Mr. Pace closes the curtain between Jove’s bed and the one I had used, and once Jove’s sequestered, they deposit Trey on my bed. The short drop when they lower him down is too much for his stomach. He throws up again.
“She overdid it,” Mr. Pace says.
Trey’s out of it, thrashing with the sheets tangled around his feet. Sweat explodes from his skin as he tries to speak, but no real words come out.
“She saved his life, Elias.” Dr. Wolff becomes the voice of reason in the room. “There’s a chance to stop them before they trench in. If we’re lucky, he’ll keep his arm.”
“Don’t lecture me on that sort of luck, Doc. I’m more than familiar with the concept.”
Another few seconds pass with Mr. Pace trying to get a response from Trey, but Trey’s gone—hopefully to the morphine rather than his injuries. His eyes roll up into his head and close. Even after he’s out, he shakes so much that Lt. Sykes and the other guard have to hold him down.
Dr. Wolff cuts the sleeve away from Trey’s mangled skin before reaching for the same scraper he’d used on me.
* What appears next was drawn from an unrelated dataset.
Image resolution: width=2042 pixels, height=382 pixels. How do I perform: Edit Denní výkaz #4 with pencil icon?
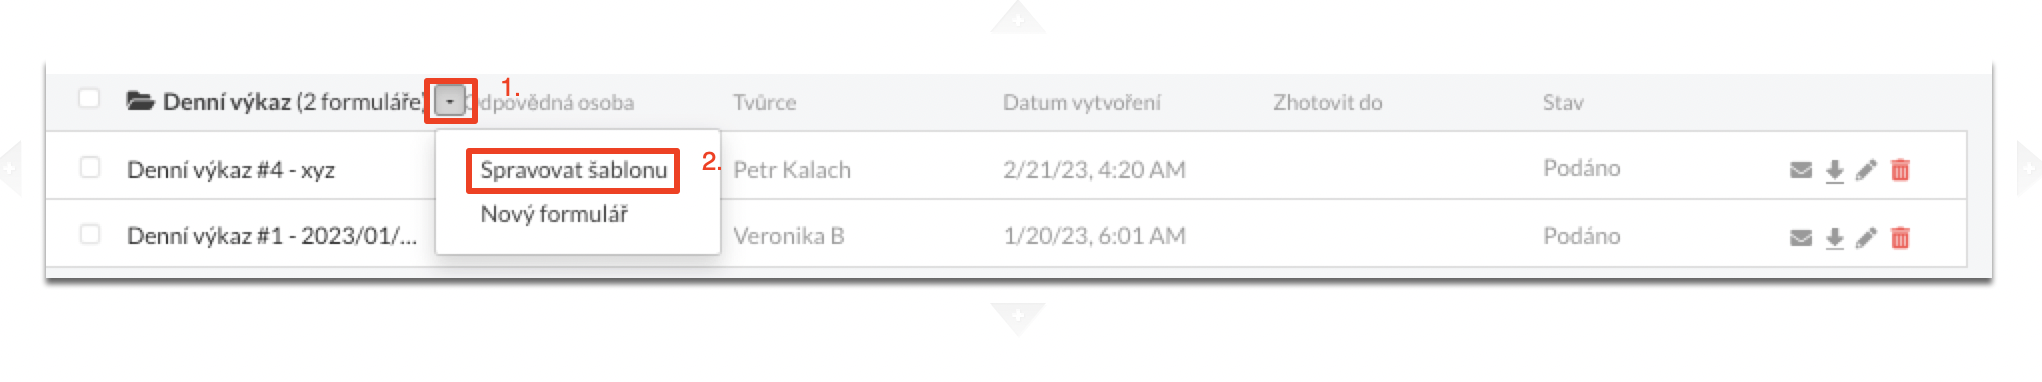point(1866,170)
I have a feeling that the next emptied stomach will be mine if I watch, so I hide my face against the wall, grateful for Trey’s sake that he isn’t conscious.
I keep my eyes closed until I hear the scraper hit a metal bowl. Trey’s arm now sports a shallow trench in the muscle where Dr. Wolff cut deep. Flecks of black ash fall to the floor, and both of the men who carried him in back away from it. Mr. Pace sweeps it into a bin, adding Trey’s ruined shirt and the bloody bandages to the pile. Torn pieces of the green patch declaring his status as a final-year student land on top.
“Clothes,” Mr. Pace orders.
Both men shuck their jackets and remove their gloves.
“You need these, Doc?”
“They’re active.” Dr. Wolff bites the words, bitter like a sour lemon. “Use the incinerator downstairs.”
Down? The only stairs I’ve ever seen take workmen to the roof so they can replace lightbulbs.